Text block:
The Medicare Doughnut Hole Explained

Medicare comes in four parts. Parts A and B, original Medicare, covers hospitalizations, preventive services, home health care and hospice. Part C, usually referred to as Medicare Advantage, allows customers to buy original Medicare plus additional benefits from private companies. Part D was created in the Medicare Modernization Act of 2003 and covers prescription drugs. However, Part D features an enormous dip in coverage that beneficiaries often refer to as the Doughnut Hole.
  1. Part D Plans

    • Part D Medicare comes from private companies and not directly from the federal government. Medicare beneficiaries can buy Part D either as a stand-alone plan or combined with A and B in Medicare Advantage. While these companies must be approved by the Centers for Medicare and Medicaid Services, they are allowed to set their own premiums and regulations regarding the types of drugs covered, deductibles and co-pays. The point where coverage falls into the doughnut hole will differ from company to company.

    Initial Coverage

    • Part D policies have an initial coverage phase for benefits. The amount of this can vary depending on the company issuing the policy, but most plans have an initial coverage limit of around $2,840. The customer pays only a portion of this and Medicare Part D pays the rest. The out-of-pocket for the customer is approximately $942.50, with a $310 deductible. This initial coverage limit is based on retail costs, however, and not what the policyholder pays. Once your medications reach the initial coverage limit, the doughnut hole begins.

    The Doughnut Hole

    • Once your drugs total more than the initial coverage limit, Part D benefits cease entirely. This is the doughnut hole because, despite having insurance and paying premiums, customers receive no benefits for their medications. You must pay the total cost for all your prescriptions until you reach the point where you can claim catastrophic coverage. In most Part D plans, catastrophic coverage kicks in only after you spend another $3,610 yourself.

    Catastrophic Coverage

    • After you reach the amount that qualifies you for Part D catastrophic coverage, your prescription drug benefits resume. At this point, you are responsible for paying only 5 percent of the cost of your medications.

    Reforms of 2010

    • In 2010, Congress made an attempt to close the Part D doughnut hole. In that year, any Medicare beneficiary who reached the doughnut hole received a $250 payment to help them pay for their prescriptions. In 2011, customers who reach the doughnut hole began receiving a discount of 50 percent on name-brand drugs until they reach the catastrophic level.

(Pixel coordinate grounding data)
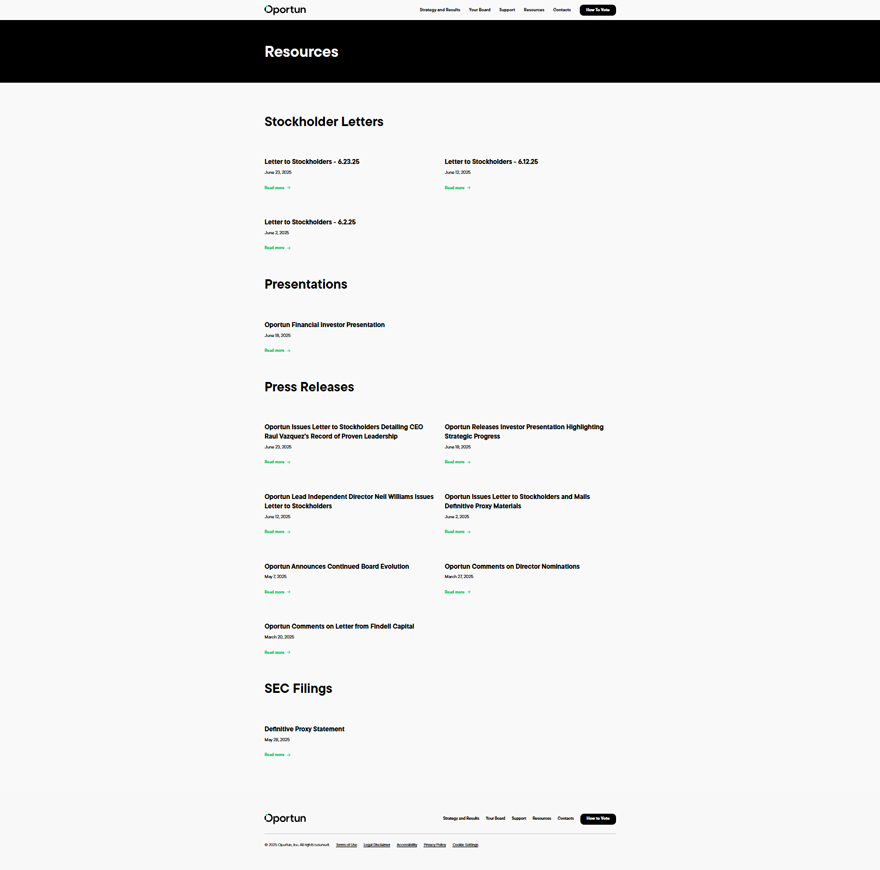Open Strategy and Results in the top navigation
Screen dimensions: 880x870
tap(440, 10)
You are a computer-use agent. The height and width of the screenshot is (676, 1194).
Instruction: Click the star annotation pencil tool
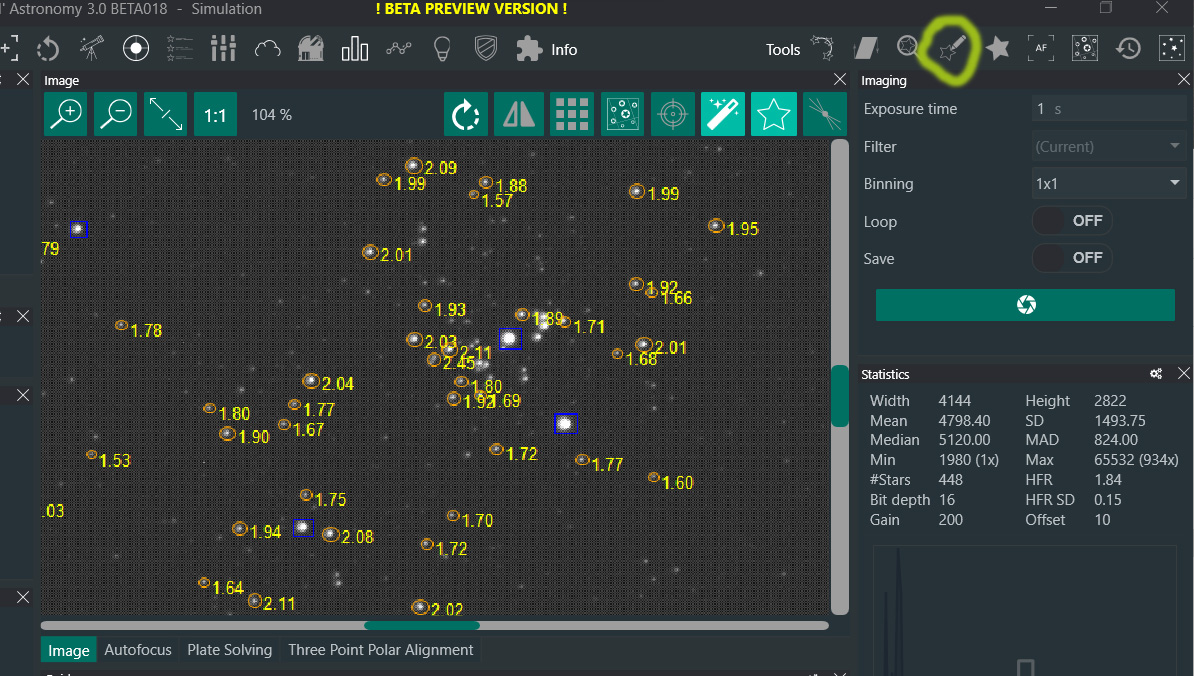pos(951,48)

Problem: Retype the passage of the Medicare doughnut hole text between "Reforms of 2010" and "the catastrophic level.", inclusive.

Output for this exercise:
Reforms of 2010

    • In 2010, Congress made an attempt to close the Part D doughnut hole. In that year, any Medicare beneficiary who reached the doughnut hole received a $250 payment to help them pay for their prescriptions. In 2011, customers who reach the doughnut hole began receiving a discount of 50 percent on name-brand drugs until they reach the catastrophic level.